There's one big difference between a blog and a diary. In a blog, you're writing for others. In a diary, you're writing for yourself. That is, if you truly believe in your diary as something private, that others should not read.
Given that a diary is, in principle, for yourself, you could write it completely incoherent, using shorthand, phrases only you'd understand. Even if you didn't because it didn't occur to you to write about and to yourself in a way that's different from the way you'd write it to others, at the very least, you might choose to write it without pretension, without trying to impress someone.
The mere act of writing down thoughts, even if private, would have to make you think "who is going to read this" and to reason that the answer is possibly, just possibly, someone else besides yourself.

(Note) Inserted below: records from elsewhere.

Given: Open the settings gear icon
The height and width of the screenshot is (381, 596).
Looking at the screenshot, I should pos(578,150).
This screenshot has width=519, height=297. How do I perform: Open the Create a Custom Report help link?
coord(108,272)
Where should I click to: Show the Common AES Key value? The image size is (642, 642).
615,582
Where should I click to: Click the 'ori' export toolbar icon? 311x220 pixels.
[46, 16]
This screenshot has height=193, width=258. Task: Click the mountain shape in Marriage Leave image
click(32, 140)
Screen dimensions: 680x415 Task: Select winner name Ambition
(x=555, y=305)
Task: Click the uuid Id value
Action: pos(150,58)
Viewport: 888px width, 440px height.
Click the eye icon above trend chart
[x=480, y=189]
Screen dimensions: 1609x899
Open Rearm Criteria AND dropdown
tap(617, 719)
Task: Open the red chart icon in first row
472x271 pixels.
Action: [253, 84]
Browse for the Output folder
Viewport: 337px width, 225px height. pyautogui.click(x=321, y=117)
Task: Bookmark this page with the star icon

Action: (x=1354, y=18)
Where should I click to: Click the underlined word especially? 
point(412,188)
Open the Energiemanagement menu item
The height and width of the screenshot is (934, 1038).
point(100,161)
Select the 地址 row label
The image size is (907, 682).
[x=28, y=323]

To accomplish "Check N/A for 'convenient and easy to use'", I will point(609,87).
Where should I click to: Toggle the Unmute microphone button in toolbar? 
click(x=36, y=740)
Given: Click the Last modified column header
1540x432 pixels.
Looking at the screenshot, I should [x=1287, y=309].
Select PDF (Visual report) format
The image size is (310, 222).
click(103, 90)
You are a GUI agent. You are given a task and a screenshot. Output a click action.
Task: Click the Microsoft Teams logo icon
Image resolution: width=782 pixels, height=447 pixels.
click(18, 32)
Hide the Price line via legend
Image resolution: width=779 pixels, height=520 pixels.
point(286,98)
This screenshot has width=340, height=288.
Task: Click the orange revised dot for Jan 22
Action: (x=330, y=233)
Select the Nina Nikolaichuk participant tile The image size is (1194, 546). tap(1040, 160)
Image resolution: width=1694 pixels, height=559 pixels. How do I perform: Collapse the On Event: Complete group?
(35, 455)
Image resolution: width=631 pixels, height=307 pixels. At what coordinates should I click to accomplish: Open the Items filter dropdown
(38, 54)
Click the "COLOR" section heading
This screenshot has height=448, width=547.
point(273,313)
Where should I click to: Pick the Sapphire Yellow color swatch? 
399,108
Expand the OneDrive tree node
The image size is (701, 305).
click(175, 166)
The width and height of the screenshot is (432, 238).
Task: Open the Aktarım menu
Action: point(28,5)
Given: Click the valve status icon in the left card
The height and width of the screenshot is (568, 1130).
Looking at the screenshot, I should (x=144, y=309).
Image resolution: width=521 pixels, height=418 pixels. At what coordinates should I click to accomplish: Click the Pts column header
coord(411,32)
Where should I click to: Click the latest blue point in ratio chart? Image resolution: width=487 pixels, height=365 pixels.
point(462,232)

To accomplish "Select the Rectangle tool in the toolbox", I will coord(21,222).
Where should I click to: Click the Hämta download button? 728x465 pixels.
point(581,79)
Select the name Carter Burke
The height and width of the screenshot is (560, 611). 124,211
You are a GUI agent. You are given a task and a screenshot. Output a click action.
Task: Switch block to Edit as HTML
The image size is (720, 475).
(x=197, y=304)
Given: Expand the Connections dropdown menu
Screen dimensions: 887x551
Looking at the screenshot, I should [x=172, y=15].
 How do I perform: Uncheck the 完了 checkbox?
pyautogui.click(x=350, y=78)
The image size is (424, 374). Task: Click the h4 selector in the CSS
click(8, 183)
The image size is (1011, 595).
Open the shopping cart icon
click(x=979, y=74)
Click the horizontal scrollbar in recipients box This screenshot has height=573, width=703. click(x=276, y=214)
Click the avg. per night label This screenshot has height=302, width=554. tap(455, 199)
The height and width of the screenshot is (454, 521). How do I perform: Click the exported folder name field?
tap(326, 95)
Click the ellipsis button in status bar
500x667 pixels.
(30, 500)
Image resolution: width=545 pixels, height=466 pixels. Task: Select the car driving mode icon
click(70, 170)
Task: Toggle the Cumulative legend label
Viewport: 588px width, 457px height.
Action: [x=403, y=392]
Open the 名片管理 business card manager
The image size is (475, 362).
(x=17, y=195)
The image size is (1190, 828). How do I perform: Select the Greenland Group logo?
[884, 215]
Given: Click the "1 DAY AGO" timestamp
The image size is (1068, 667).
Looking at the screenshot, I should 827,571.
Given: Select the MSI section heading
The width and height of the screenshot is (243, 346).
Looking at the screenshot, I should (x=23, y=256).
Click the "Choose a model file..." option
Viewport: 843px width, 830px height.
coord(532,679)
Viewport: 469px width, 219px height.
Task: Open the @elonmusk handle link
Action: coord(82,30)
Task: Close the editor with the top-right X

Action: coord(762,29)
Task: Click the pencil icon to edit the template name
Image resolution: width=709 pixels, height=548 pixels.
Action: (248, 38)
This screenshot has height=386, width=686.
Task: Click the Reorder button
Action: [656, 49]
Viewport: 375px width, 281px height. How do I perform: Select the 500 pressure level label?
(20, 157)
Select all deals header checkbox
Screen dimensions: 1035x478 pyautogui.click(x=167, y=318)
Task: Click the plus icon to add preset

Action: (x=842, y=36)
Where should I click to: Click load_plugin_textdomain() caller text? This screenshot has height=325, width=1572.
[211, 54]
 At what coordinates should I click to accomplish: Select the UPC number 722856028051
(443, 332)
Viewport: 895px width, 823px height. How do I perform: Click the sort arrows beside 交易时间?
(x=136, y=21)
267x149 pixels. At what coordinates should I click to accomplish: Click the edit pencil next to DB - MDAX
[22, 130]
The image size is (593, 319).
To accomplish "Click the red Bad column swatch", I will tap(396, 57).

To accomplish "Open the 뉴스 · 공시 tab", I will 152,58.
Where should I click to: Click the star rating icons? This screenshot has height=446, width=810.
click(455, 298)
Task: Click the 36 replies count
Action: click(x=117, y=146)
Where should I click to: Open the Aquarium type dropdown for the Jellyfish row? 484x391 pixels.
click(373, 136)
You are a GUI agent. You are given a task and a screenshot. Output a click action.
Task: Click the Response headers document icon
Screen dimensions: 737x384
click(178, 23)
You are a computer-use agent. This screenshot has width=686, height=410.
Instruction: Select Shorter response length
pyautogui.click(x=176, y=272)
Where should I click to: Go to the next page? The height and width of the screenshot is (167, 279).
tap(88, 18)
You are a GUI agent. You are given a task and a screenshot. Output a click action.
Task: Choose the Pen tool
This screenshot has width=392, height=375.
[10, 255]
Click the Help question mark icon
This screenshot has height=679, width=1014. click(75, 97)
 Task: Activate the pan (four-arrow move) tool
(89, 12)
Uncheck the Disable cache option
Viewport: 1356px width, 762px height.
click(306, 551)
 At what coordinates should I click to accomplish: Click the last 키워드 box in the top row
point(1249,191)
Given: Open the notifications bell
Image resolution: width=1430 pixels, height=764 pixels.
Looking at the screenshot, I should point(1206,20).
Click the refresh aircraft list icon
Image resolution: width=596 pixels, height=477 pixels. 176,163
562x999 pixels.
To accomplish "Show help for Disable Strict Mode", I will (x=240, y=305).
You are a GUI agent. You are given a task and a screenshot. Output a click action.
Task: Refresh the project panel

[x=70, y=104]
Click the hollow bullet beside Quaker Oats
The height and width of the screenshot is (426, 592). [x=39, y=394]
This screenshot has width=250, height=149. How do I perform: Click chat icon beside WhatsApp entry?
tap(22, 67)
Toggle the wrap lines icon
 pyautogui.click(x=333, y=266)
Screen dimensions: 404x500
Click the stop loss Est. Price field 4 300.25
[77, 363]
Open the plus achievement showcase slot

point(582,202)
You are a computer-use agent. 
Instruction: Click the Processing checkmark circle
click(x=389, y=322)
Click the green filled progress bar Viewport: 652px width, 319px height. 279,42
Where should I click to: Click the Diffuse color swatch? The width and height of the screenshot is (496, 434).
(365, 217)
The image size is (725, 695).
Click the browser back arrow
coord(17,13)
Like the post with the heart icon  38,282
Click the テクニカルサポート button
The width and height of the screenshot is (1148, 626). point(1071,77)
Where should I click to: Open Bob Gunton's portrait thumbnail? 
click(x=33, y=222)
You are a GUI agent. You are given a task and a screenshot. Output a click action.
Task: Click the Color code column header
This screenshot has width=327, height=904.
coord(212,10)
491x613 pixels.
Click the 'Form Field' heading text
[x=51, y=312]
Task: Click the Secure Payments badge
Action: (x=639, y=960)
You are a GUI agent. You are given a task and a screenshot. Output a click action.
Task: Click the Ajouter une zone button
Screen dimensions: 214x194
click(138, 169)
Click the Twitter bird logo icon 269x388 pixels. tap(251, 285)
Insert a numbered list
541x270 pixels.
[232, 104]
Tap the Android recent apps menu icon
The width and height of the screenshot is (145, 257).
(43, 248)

On the other hand, a blog is this public thing, and the only thing that keeps it private is the indifference of others. Ask someone why they don't read a blog and he'll say "Why should I?". There's something decidedly pathetic reading someone else's blog as if you're someone who's life is even more dull than the person you're reading, or perhaps worse still, because you're a voyeur.
You want to know what the object of your affection (or derision) is thinking, or doing, or feeling, assuming they'd put that in their blog.
On the flip side, as the blogger, you might use this opportunity to impress the folks who read your blog. Ask yourself how often you've done this: write bad poetry. Talk about the angst in your life. Decide that if there's a 1 to 10 scale of how you feel your life is going, it's either 0 (the pits of the world) or 11 (mass euphoria) and occasionally 2 (blah). As you're trying to emote harder than the next person, to out-Cobain Cobain, to have the Courtney Love of your life send your life into a spiral of oblivion.
In the end, the desparing blog entry is likely to be an exaggeration of one's life. If it were really that miserable, thoughts of jumping off tall buildings or ingesting sleeping pills would cross one's mind. I'm not saying that people don't get down, but in this era where things are super-sized, emotions, writ as word are often supersized as well. And maybe it's done to, in some odd way, impress someone.
Personally, I don't get it. In a way, I do find it mildly intriguing to read a blog where rambling bits of poetry and emotion substitute for coherent thoughts and observations, in a kind of hazy sense of cool. It's a way to fish for pity, I think. I'm being completely unfair, judging blogs by their cover, but I can't really sit with the person to figure out whether they write like this because it's who they are, or who they want to be. And, to be fair, do I write like this because I want to be someone else.
And so I find myself now in the odd situation of having to think about why I blog, and how I blog. Damn those incoherent pieces of poetry! Trying to make me think!